Added CodeQL comments to suppress alerts for various hash algorithm usages in cryptography package files for compatibility and backwards compatibility purposes. No functional changes were made.
diff --git a/Solutions/CyberArkAudit/Data Connectors/.python_packages/lib/site-packages/cryptography/hazmat/_oid.py b/Solutions/CyberArkAudit/Data Connectors/.python_packages/lib/site-packages/cryptography/hazmat/_oid.py
@@ -124,27 +124,27 @@ class SignatureAlgorithmOID:
 
 _SIG_OIDS_TO_HASH: dict[ObjectIdentifier, hashes.HashAlgorithm | None] = {
     SignatureAlgorithmOID.RSA_WITH_MD5: hashes.MD5(),                   # CodeQL [SM02167] This is for compatibility.
-    SignatureAlgorithmOID.RSA_WITH_SHA1: hashes.SHA1(),
-    SignatureAlgorithmOID._RSA_WITH_SHA1: hashes.SHA1(),
-    SignatureAlgorithmOID.RSA_WITH_SHA224: hashes.SHA224(),
+    SignatureAlgorithmOID.RSA_WITH_SHA1: hashes.SHA1(),                 # CodeQL [SM02167] This is for compatibility.

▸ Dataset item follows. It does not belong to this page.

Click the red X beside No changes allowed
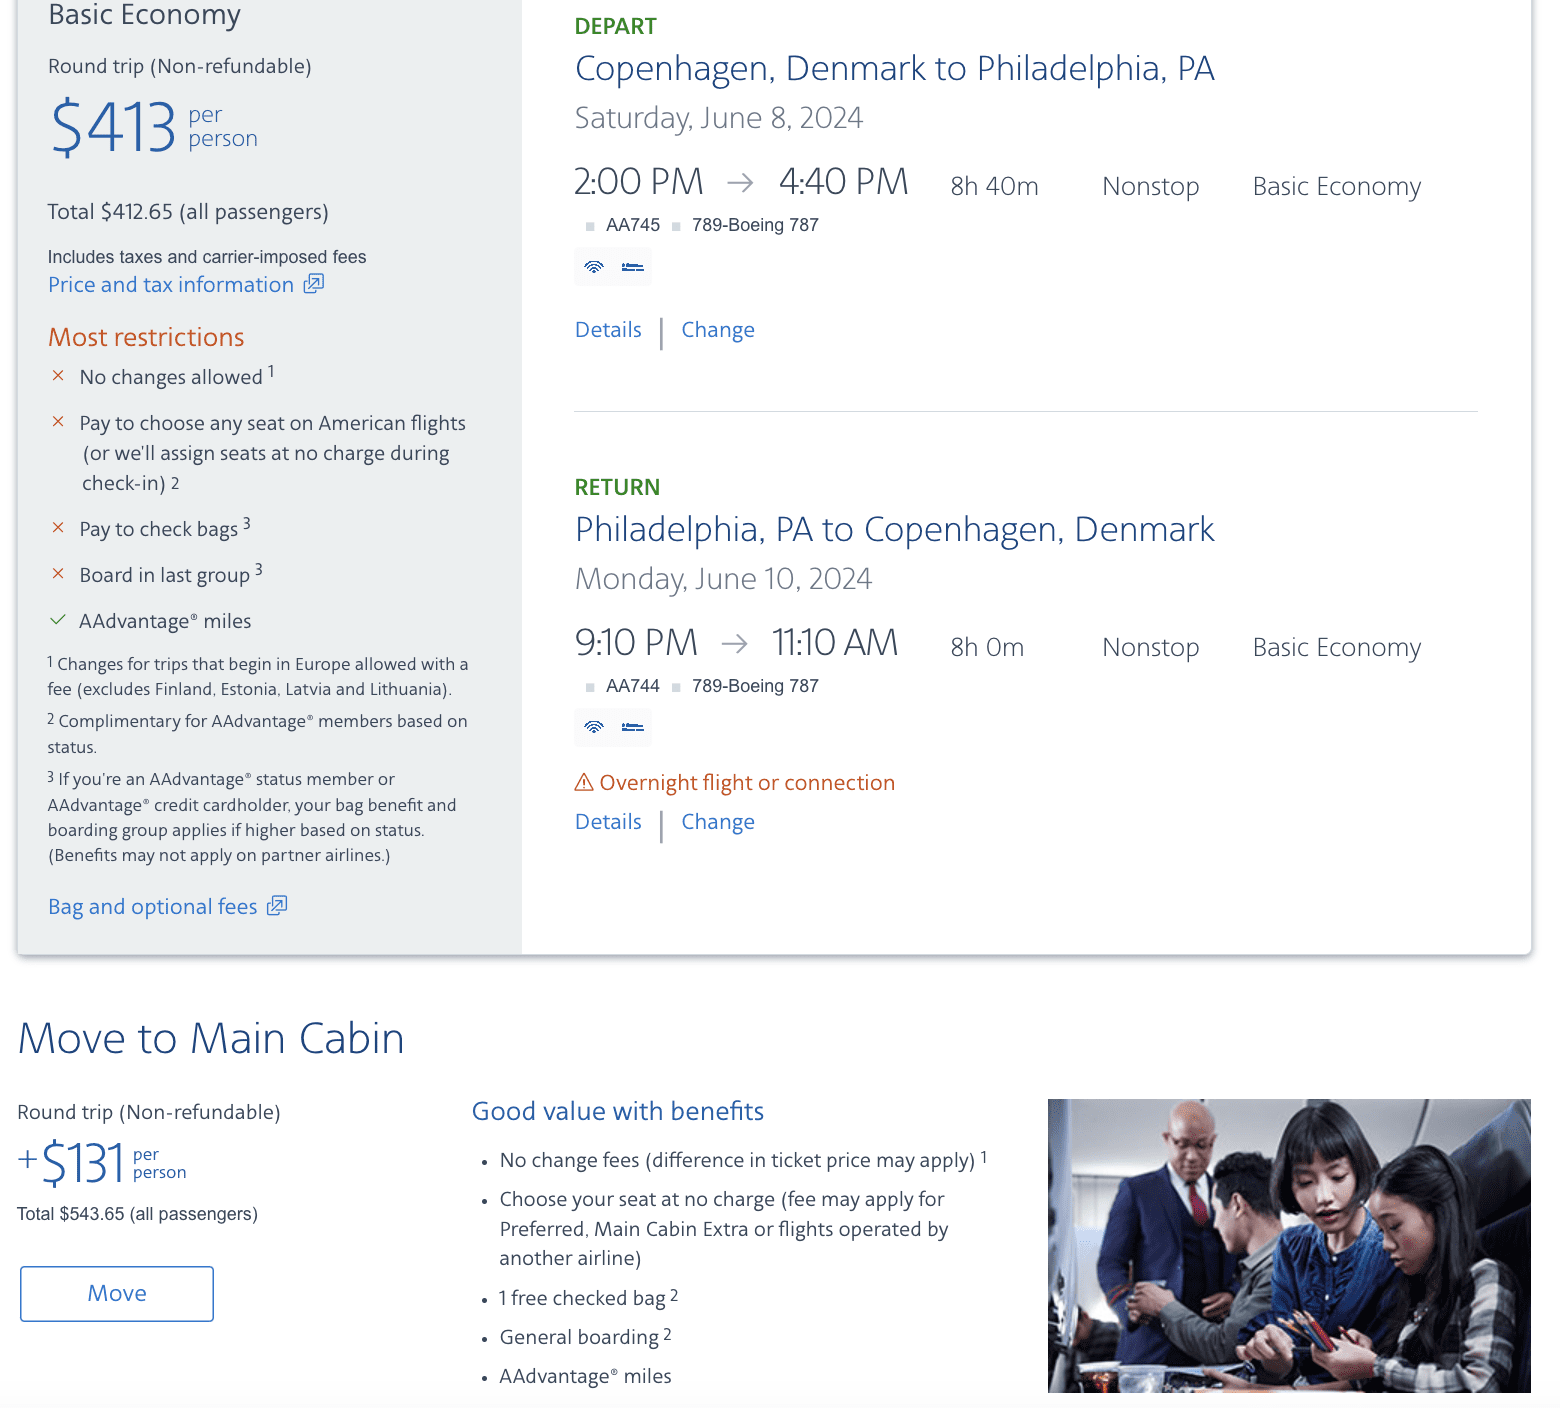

+    SignatureAlgorithmOID._RSA_WITH_SHA1: hashes.SHA1(),                # CodeQL [SM02167] This is for compatibility.   
+    SignatureAlgorithmOID.RSA_WITH_SHA224: hashes.SHA224(),             # CodeQL [SM02167] This is for compatibility.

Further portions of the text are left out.